Memory sharing across blocks

I have a problem where I am calculating dynamics of a 2D grid at each grid cell. These dynamics include self-dependent and neighbor-dependent terms, such as evaporation (self) and diffusion (neighbors). I have found that an additional check must be implemented that scales the net flux of each grid cell to enforce conservation laws, thus I store the fluxes in their own grids (North, East, South, West, Center), sum them all up, scale them, then update the grids for the next time step.

More specifically, I only calculate known in-fluxes (such as precipitation) and calculated out-fluxes of each grid cell, since the calculated in-fluxes could be reduced after the check for conservation.

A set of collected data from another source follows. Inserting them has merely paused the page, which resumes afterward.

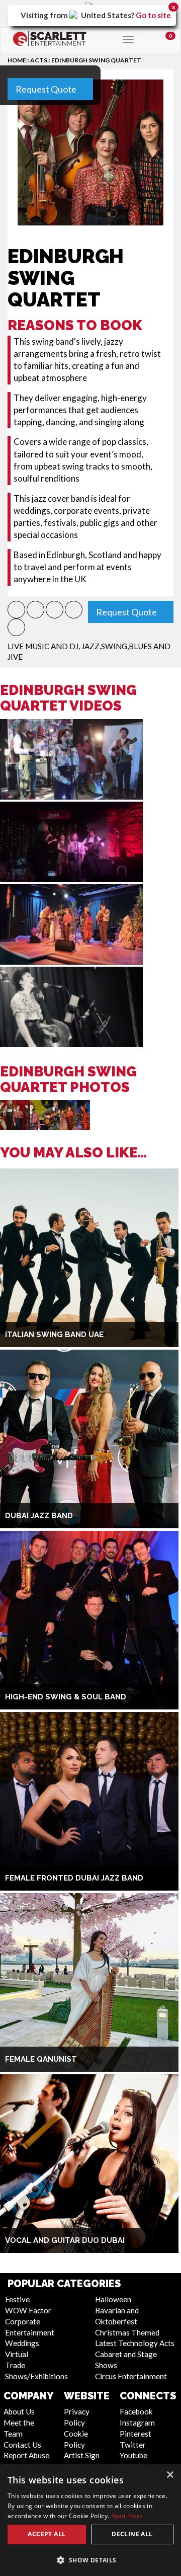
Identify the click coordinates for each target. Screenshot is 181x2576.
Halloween (113, 2299)
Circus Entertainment (131, 2376)
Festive (17, 2299)
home (17, 60)
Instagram (137, 2422)
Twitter (133, 2444)
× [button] (169, 2475)
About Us (19, 2411)
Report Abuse (26, 2455)
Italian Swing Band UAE (54, 1334)
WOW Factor (28, 2310)
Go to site (153, 15)
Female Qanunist (41, 2059)
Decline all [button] (132, 2534)
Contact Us (22, 2444)
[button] (16, 609)
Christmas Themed (127, 2332)
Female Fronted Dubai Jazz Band (74, 1878)
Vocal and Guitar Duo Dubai (65, 2240)
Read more (127, 2516)
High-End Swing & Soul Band (65, 1696)
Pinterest (135, 2433)
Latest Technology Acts (134, 2343)
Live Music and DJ (43, 646)
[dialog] (90, 2520)
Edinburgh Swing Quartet (96, 60)
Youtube (133, 2455)
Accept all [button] (46, 2534)
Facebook (136, 2411)
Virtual (16, 2354)
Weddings (22, 2343)
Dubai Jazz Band (39, 1515)
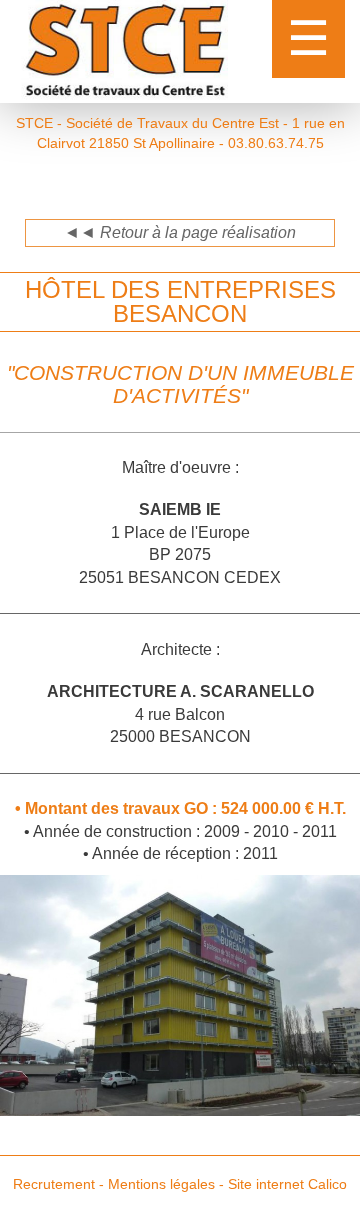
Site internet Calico (287, 1184)
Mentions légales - (166, 1184)
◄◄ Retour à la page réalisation (180, 232)
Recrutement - (58, 1184)
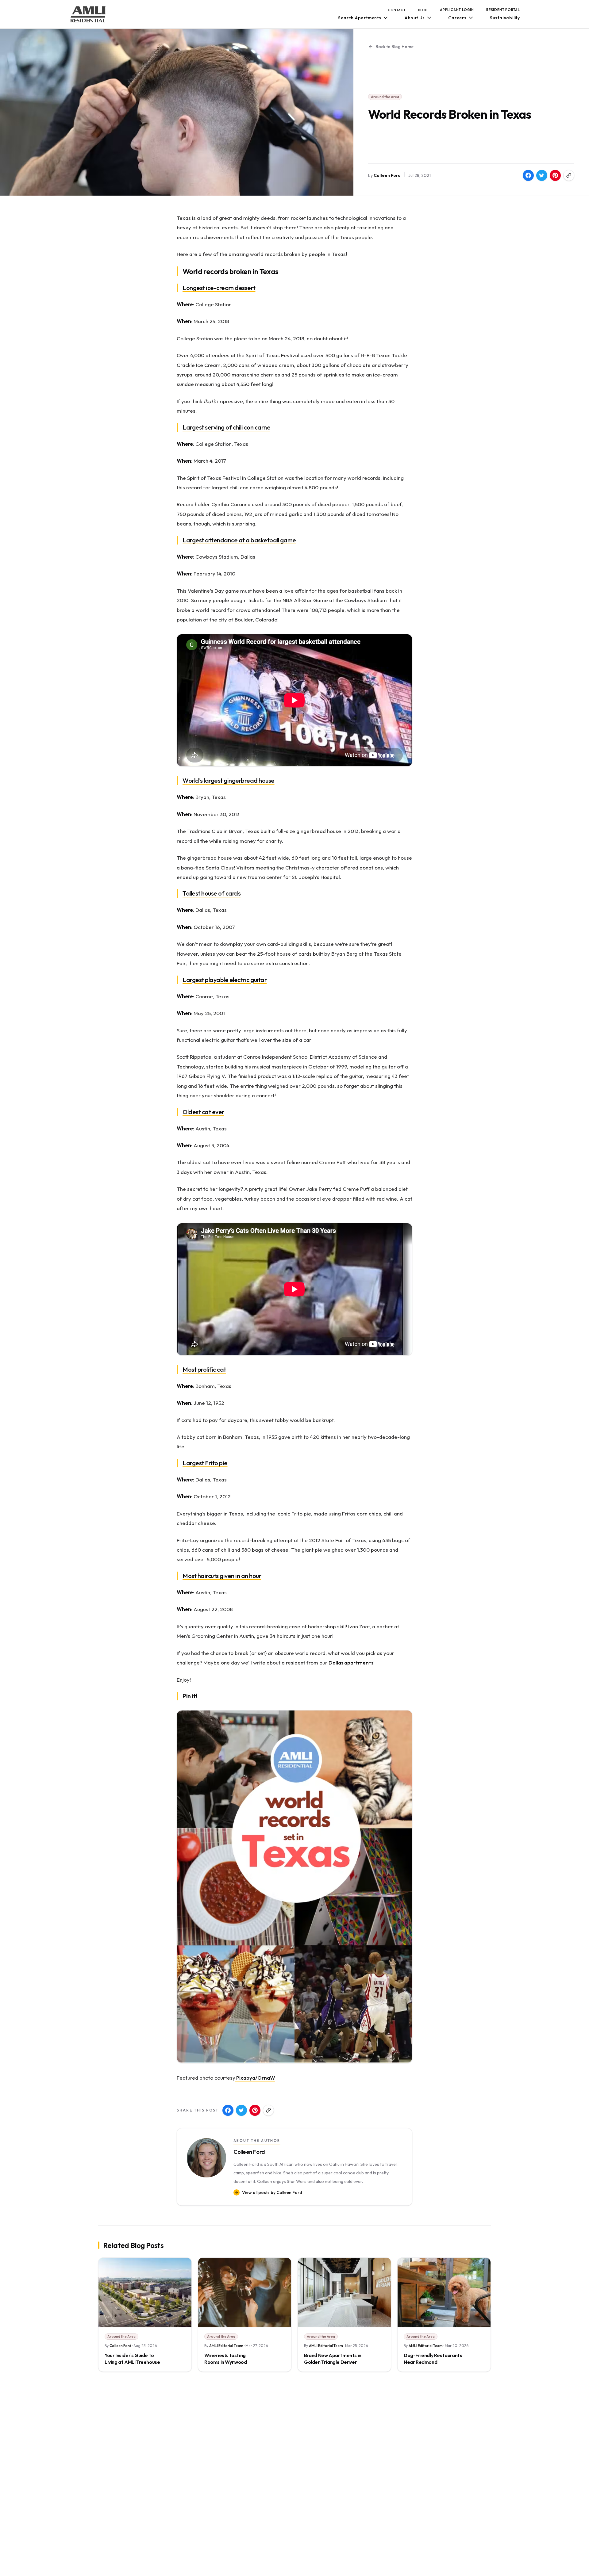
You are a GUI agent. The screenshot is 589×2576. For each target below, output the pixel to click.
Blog (423, 10)
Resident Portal (503, 10)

I then say that the northern out-flux of one grid cell is the southern in-flux of the grid cell just above it. If we put this on a typical Cartesian grid with x+ to the right and y+ down, it looks something like

| X
v Y

centerInFlux(x,y) = a1 * northOutFlux(x,y+1) + a2 * eastOutFlux(x-1,y) + a3 * southOutFlux(x,y-1) + a4 * westOutFlux(x+1,y)

where the a1, a2, a3, a4 values are scaling values in the range [0, 1] calculated to ensure continuity and non-negative mass values, i.e.

if currentValue(x,y) - northOutFlux(x,y) - eastOutFlux(x,y) - southOutFlux(x,y) - westOutFlux(x,y) < 0
then a1 = currentValue(x,y) / ( northOutFlux(x,y) + eastOutFlux(x,y) + southOutFlux(x,y) + westOutFlux(x,y) )
else a1 = 1

such that currentValue(x,y) - a1 * ( northOutFlux(x,y) + eastOutFlux(x,y) + southOutFlux(x,y) + westOutFlux(x,y) ) >= 0

The issue that I’ve found is that if the out flux grids are stored as typical global arrays, then every 16 pixels (I have 16x16 blocks) gets poor data since the threads cannot access the memory of at least one neighbor.

The temporary solution I’ve found is to store the calculated out-fluxes in global arrays, cudamemcopy them to cuda arrays, then bind them to textures. This works just fine, but since the binding is a host function it is extremely slow. I lost about 50% of my computation speed by doing this (there are a lot more grids and fluxes that I have to keep track of than just the N/E/S/W/C).

I know that memory sharing across blocks is not a possibility for now, especially as I am running compute capability 1.1. I also know that writing to global/texture memory is slow and inefficient, especially when it has to be done ~25 times per iteration.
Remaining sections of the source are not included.